Provided records section start
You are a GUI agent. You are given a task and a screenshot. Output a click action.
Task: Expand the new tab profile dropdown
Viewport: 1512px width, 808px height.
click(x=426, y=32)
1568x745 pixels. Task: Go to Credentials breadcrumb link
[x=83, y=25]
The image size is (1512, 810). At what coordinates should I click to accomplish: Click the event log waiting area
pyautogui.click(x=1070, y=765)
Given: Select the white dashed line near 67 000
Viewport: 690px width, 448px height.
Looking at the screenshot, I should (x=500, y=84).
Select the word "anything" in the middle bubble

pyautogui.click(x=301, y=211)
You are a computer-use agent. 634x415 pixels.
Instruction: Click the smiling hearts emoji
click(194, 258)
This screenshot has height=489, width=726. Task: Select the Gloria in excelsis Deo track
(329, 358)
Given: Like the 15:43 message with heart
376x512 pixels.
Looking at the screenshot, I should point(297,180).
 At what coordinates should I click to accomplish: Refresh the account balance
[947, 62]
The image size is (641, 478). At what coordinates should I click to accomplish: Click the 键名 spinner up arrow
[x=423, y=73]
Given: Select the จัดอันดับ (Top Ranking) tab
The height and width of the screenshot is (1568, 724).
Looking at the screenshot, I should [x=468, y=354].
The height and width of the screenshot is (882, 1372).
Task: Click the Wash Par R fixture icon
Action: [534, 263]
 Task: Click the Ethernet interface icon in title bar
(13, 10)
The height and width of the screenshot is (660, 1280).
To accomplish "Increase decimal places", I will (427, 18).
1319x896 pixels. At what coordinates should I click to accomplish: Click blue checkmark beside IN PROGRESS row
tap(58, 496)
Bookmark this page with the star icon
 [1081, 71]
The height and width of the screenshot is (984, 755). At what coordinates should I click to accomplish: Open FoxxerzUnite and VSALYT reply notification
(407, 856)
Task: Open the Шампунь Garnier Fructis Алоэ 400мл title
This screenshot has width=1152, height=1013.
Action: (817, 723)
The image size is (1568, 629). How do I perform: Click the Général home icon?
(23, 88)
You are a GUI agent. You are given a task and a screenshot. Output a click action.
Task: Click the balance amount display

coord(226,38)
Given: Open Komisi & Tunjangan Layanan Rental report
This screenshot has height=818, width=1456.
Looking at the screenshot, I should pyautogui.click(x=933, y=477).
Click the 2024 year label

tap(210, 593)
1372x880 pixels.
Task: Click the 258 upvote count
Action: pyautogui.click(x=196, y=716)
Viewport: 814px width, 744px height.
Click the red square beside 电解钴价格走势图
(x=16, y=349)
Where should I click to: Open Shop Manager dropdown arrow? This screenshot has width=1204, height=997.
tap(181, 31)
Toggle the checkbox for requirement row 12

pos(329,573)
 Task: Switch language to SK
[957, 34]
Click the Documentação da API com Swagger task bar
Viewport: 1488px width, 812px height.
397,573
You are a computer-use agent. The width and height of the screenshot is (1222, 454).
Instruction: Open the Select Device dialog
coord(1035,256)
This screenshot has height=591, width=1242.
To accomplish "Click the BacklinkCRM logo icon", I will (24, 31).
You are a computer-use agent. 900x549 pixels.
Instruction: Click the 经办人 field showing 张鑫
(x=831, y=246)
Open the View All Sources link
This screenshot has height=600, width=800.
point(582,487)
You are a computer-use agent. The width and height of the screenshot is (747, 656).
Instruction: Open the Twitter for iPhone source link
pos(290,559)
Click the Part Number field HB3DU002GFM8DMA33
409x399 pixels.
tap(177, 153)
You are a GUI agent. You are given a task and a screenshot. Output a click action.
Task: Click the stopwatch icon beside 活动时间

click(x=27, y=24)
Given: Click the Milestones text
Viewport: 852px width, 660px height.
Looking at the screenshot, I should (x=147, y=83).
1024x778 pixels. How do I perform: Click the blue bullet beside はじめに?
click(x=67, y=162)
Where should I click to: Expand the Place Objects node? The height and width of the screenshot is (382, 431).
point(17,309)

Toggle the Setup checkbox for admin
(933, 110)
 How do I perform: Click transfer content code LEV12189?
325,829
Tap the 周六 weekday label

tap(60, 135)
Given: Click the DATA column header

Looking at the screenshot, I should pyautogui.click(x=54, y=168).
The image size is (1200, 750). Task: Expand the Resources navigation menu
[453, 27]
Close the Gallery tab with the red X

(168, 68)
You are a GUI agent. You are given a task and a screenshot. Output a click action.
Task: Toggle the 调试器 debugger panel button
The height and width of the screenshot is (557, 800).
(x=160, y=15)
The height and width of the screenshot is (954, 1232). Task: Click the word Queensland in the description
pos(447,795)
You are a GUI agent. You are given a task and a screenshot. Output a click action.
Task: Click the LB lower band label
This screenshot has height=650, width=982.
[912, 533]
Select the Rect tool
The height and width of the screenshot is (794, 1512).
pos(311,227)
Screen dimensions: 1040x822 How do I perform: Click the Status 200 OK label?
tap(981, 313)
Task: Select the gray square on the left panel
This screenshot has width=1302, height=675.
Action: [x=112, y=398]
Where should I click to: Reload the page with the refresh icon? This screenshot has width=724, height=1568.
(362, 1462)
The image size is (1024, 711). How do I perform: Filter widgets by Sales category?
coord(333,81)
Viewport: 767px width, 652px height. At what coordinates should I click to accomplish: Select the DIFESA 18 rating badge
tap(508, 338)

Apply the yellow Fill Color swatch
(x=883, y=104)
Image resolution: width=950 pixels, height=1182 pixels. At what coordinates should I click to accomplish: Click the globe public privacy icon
Provided records section end
== Problem ==
How many lines of these entries hold the string "will"? Answer with the number alone.

== Solution for this problem ==
2